Dans leurs communiqués de presse de février 2025 et dans une vidéo promotionnelle, Microsoft a affirmé que le dispositif matériel Majorana 1 a créé « un nouvel état de la matière qui n'existait auparavant qu'en théorie »[1]. Ceci contredit la longue histoire d'expériences basées sur des nanofils semi-conducteurs dans des régimes similaires à celui présenté par la puce "Majorana 1"[18] qui devrait être, a priori, dans le même état de la matière. Ceci est mis en évidence dans le dossier d'évaluation par les pairs de l'article Majorana 1 de Microsoft[3] où un évaluateur décrit l'article en disant que « la nouveauté de ce manuscrit ne réside pas dans le fait de fournir des preuves plus solides pour [les modes Majorana Zero], mais dans son approche méthodologique : il démontre que la lecture de parité RF « peut être effectuée » dans [une] géométrie de boucle compliquée ».
Topoconducteurs
Microsoft a introduit le terme topoconducteur pour décrire le matériau sur lequel Majorana 1 est basé. Dans son communiqué de presse de février 2025, Microsoft définit ce néologisme comme une « classe de matériaux [qui] permet... la supraconductivité topologique »[3].

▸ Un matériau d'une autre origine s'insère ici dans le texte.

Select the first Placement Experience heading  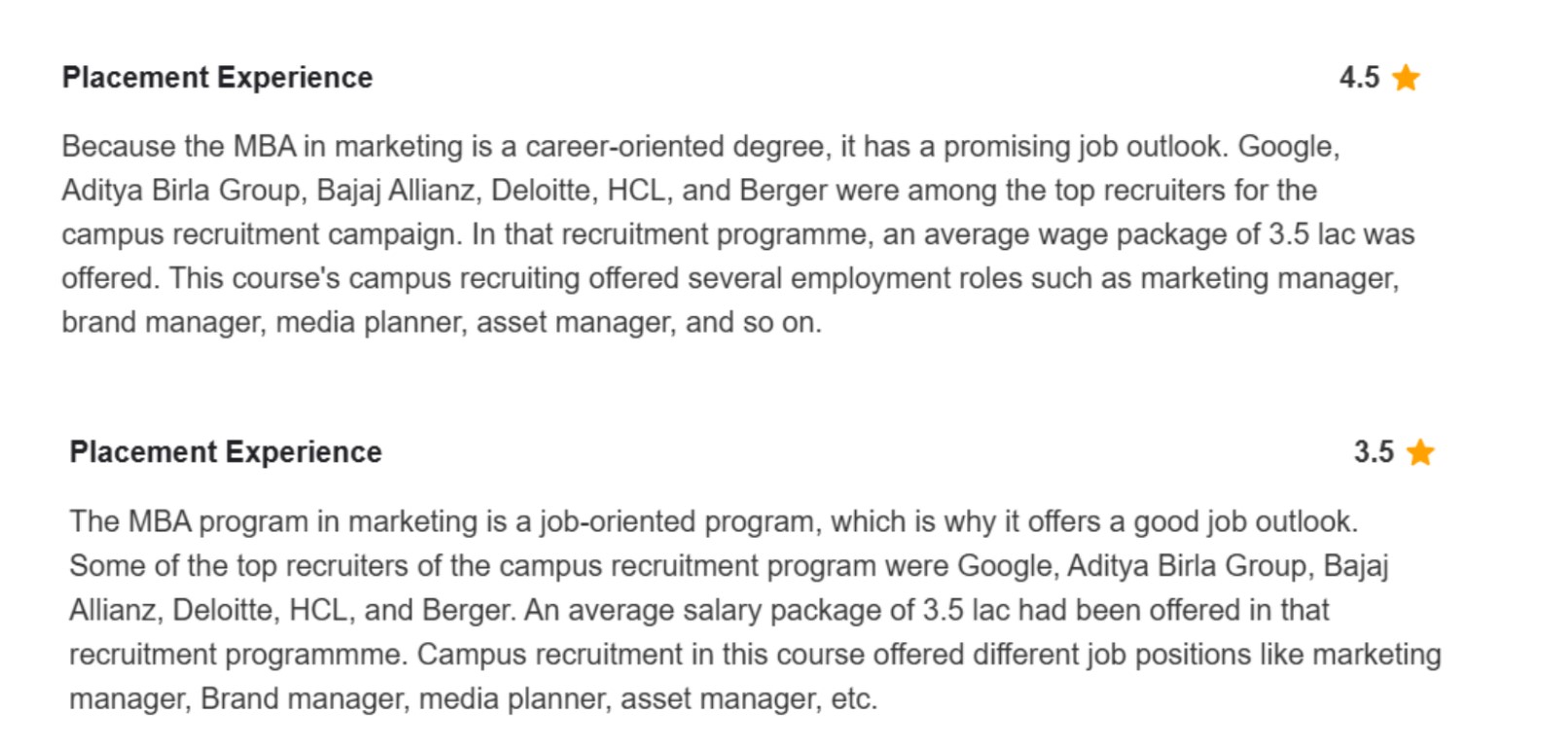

Ces matériaux ont été largement théorisés pour permettre la création et la manipulation de modes zéro de Majorana, qui pourraient ensuite servir de base aux qubits topologiques[19],[20]. Les supraconducteurs topologiques se caractérisent par leur structure de bande électronique unique, qui donne naissance à des états de surface dits topologiquement protégés[21]. Ces états de surface sont robustes (face au désordre et aux imperfections), ce qui les rend idéaux pour héberger les modes zéro de Majorana. Le topoconducteur de Microsoft est composé d'arséniure d'indium et d'aluminium[22].

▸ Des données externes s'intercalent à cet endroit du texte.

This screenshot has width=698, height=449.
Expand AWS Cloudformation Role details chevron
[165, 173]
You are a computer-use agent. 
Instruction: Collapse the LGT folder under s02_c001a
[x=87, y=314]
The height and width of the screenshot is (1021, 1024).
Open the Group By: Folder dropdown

Les livres blancs internes de Microsoft décrivent une architecture basée sur des topoconducteurs qui facilite les processus de tressage, des opérations clés pour une logique de qubit résistante aux erreurs[23],[24]. Le tressage consiste à échanger les positions des modes zéro de Majorana de manière contrôlée, ce qui peut être utilisé pour effectuer des calculs quantiques. Ce processus est intrinsèquement tolérant aux pannes car la protection topologique des modes de Majorana les rend résistants aux perturbations locales.
Voir aussi
Articles connexes
Références
- (en-US) Chetan Nayak, « Microsoft unveils Majorana 1, the world's first quantum processor powered by topological qubits », Microsoft Azure Quantum Blog, (consulté le )

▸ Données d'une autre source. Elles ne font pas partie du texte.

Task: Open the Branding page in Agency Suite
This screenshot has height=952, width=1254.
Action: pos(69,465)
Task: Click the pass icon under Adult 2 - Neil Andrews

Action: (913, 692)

- ↑ (en) John Koetsier, « Massive Microsoft Quantum Computer Breakthrough Uses New State Of Matter », Forbes (consulté le )
- (en) Morteza Aghaee, Alejandro Alcaraz Ramirez, Zulfi Alam et Rizwan Ali, « Interferometric single-shot parity measurement in InAs–Al hybrid devices », Nature, vol. 638, no 8051, , p. 651–655 (ISSN 1476-4687, PMID 39972225, DOI 10.1038/s41586-024-08445-2, lire en ligne)
- ↑ « Station Q » [archive du ], news.microsoft.com (consulté le )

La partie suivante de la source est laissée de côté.